Shortly the buzzard “banked” for a sharper turn; and the engineer saw, by the perspective of its apparent speed, that the aircraft whose use he was enjoying was likewise on the move. Apparently it was flying in a straight line, keeping the sun--an object vastly too brilliant to examine--on the right.

The buzzard went out of sight. Once more the clear sky was all that could be seen; that, and the continual roar of the engine, were all that Smith actually knew. He became impatient for his agent to look elsewhere; it might be that the craft contained other specimens of the unknown creatures. But there was no change in the vigilant watch which was being kept upon the sky.

Suddenly the engineer became exceedingly alert. He had noticed something new--something so highly different from anything he had expected to learn that it was some minutes before he could believe it true.

His borrowed eyes had no eyelids! At least, if they did, they were never used. Not once did they flicker in the slightest; not once did they blink or wink, much less close themselves for a momentary rest from the sun’s glare. They remained as stonily staring as the eyes of a marble statue.

Then something startling happened. With the most sickening suddenness the aircraft came to an abrupt halt. Smith’s senses swam with the jolt of it. All about him was a confused jumble of blurred figures and forms; it was infinitely worse than his first ride in a hoist. In a moment, however, he was able to examine things fairly well.

The aircraft had come to a stop in the middle of what looked like a cane brake. On all sides rose yellowish-green shafts, bearing leaves characteristic of the maize family.

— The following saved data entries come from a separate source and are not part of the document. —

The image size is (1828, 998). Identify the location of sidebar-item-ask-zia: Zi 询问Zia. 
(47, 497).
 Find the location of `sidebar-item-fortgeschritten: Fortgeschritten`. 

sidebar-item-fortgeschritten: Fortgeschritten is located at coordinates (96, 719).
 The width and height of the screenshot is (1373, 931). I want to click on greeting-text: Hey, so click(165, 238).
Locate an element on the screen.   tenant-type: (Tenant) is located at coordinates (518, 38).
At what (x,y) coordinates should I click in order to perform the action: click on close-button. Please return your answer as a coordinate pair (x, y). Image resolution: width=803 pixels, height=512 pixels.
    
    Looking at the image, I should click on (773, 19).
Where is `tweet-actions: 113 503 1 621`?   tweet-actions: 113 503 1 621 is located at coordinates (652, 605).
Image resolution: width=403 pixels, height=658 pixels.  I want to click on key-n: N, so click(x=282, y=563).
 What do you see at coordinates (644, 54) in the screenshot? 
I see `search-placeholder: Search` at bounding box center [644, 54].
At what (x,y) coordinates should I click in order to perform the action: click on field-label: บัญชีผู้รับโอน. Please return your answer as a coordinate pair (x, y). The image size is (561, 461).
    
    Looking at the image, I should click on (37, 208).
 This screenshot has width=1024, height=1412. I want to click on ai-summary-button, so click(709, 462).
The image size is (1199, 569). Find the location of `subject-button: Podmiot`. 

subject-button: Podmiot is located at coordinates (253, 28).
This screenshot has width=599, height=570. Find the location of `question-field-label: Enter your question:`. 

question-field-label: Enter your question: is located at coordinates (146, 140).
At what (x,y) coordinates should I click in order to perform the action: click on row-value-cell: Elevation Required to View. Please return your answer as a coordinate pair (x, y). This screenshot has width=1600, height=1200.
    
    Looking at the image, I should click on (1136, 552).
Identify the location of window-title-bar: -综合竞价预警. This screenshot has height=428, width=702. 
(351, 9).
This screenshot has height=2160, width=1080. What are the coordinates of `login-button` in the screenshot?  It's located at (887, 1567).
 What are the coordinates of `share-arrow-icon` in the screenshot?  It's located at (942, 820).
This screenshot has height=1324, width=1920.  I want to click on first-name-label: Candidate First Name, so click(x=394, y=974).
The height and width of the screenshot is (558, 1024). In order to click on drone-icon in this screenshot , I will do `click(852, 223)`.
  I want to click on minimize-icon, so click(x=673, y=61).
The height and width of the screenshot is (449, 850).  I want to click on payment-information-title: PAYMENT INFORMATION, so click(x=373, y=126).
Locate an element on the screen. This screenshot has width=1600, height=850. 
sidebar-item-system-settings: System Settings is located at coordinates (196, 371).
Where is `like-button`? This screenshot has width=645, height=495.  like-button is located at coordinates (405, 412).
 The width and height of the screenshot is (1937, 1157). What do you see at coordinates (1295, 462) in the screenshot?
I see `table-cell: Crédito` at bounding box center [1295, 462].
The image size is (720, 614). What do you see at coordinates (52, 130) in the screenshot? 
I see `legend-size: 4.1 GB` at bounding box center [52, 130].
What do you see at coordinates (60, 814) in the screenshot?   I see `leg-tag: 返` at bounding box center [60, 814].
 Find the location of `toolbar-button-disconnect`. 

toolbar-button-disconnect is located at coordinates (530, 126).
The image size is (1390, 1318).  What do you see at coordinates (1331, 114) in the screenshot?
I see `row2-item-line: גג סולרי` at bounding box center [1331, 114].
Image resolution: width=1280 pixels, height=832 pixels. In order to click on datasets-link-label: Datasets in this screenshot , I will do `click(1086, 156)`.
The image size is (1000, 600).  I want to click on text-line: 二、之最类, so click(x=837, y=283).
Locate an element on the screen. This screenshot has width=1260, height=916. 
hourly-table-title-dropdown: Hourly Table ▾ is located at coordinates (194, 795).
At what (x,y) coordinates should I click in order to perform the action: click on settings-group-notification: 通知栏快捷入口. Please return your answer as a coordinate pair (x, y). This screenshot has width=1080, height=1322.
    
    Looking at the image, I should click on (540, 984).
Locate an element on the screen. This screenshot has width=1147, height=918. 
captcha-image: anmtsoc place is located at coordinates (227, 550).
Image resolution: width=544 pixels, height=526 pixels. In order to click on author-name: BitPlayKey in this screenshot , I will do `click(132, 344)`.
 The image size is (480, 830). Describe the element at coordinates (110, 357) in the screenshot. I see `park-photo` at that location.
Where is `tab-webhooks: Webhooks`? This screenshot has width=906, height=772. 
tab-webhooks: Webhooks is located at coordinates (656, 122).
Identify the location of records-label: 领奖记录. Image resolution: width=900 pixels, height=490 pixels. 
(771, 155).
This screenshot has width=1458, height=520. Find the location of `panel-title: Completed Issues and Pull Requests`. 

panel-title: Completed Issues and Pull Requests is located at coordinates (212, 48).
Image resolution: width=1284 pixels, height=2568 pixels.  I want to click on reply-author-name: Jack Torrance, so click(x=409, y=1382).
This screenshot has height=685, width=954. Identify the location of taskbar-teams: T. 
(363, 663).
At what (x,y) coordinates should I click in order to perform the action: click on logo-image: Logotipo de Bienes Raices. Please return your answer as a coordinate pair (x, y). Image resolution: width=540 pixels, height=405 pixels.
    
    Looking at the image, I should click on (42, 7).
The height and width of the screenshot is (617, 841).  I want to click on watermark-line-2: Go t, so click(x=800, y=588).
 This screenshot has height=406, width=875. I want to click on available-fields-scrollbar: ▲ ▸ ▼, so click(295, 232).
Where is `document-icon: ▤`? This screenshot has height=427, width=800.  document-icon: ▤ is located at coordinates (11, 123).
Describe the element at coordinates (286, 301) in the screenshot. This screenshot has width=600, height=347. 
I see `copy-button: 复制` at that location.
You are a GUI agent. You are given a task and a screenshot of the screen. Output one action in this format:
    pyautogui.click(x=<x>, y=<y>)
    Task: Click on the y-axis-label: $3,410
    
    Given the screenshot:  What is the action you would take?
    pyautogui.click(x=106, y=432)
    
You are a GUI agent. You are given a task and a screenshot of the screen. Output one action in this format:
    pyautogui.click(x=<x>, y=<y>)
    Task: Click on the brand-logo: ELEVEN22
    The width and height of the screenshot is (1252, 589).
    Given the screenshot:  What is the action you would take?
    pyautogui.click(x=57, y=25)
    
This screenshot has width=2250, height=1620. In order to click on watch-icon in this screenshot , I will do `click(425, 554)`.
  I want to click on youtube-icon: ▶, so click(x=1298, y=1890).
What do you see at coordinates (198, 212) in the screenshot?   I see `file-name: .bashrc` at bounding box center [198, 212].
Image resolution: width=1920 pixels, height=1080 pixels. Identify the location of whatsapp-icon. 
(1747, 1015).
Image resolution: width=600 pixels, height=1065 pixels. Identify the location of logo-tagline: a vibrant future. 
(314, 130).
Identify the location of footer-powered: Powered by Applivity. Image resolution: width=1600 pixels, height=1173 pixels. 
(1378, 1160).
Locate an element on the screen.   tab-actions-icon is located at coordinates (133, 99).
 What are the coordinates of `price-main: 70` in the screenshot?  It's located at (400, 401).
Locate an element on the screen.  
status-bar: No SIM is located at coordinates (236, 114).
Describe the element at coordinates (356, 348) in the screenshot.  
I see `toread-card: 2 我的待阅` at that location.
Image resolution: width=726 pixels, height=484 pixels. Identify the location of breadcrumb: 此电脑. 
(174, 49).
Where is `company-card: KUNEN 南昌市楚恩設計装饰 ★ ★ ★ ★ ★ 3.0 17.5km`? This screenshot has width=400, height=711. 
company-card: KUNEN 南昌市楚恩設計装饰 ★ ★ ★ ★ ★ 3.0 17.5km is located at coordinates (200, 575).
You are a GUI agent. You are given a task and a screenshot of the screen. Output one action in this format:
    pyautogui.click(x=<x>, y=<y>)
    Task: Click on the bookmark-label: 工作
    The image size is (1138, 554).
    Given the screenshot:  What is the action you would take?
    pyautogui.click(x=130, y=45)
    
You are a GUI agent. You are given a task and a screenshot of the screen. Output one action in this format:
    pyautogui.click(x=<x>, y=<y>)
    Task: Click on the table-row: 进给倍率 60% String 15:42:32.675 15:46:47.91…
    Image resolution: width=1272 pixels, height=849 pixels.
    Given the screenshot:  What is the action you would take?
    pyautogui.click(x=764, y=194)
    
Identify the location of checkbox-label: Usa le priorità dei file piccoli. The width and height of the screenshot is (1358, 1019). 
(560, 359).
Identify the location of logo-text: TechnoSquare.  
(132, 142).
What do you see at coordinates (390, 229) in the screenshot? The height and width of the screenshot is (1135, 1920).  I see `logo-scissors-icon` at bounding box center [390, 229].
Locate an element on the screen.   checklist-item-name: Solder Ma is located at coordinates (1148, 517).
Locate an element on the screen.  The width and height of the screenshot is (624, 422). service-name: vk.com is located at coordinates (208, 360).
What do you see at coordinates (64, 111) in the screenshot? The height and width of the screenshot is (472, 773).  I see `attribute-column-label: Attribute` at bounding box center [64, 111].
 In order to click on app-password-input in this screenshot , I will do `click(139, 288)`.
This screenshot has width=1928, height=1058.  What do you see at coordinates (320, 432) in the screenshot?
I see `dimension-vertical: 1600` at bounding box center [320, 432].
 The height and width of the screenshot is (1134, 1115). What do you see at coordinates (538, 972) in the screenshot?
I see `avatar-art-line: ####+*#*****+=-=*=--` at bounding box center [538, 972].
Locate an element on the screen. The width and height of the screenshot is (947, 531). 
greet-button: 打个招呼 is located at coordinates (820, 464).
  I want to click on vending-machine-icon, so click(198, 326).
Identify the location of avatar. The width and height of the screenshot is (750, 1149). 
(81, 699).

Smith knew little about cane, yet felt sure that these specimens were a trifle large. “Possibly due to difference in gravitation,” he thought.

However, he could not tell much about the spot on which the machine had landed. For a moment it was motionless; the engine had been stopped, and all was silent except for the gentle rustling of the cane in the field. The unknown operator did not change his position in the slightest.

Then the craft began to move over the surface, in a jerky, lurching fashion which indicated a very rough piece of ground. At the same time a queer, leathery squeaking came to the engineer’s borrowed ears; he concluded that the machine was being sorely strained by the motion. At the time he was puzzled to account for the motion itself. Either there was another occupant of the craft, who had climbed out and was now pushing the thing along the ground, or else some form of silent mechanism was operating the wheels upon which, presumably, the craft was mounted. Shortly the motion stopped altogether.

It was then that Smith noticed something he had so far ignored because he knew his own dinner hour was approaching. His agent was hungry, like himself. He noticed it because, just then, he received a very definite impression of the opposite feeling; the agent was eating lunch of some sort, and enjoying it. There was no doubt about this. All that Smith could do was to wish, for the hundredth time, that he could look around a little and see what was being eaten, and how.

The meal occupied several minutes. Not once did the strange occupant of that machine relax his stony stare at the sky, and Smith tried to forget how hungry he was by estimating the extent of his vision. He decided that the angle subtended about a hundred and sixty degrees, or almost half a circle; and he further concluded that if his agent possessed a nose, it was a pretty trifling affair, too small to be noticed. It was obvious, too, that the fellow’s mouth was located much lower in the face than normal. He ate without showing a single particle of food, and did it very quietly.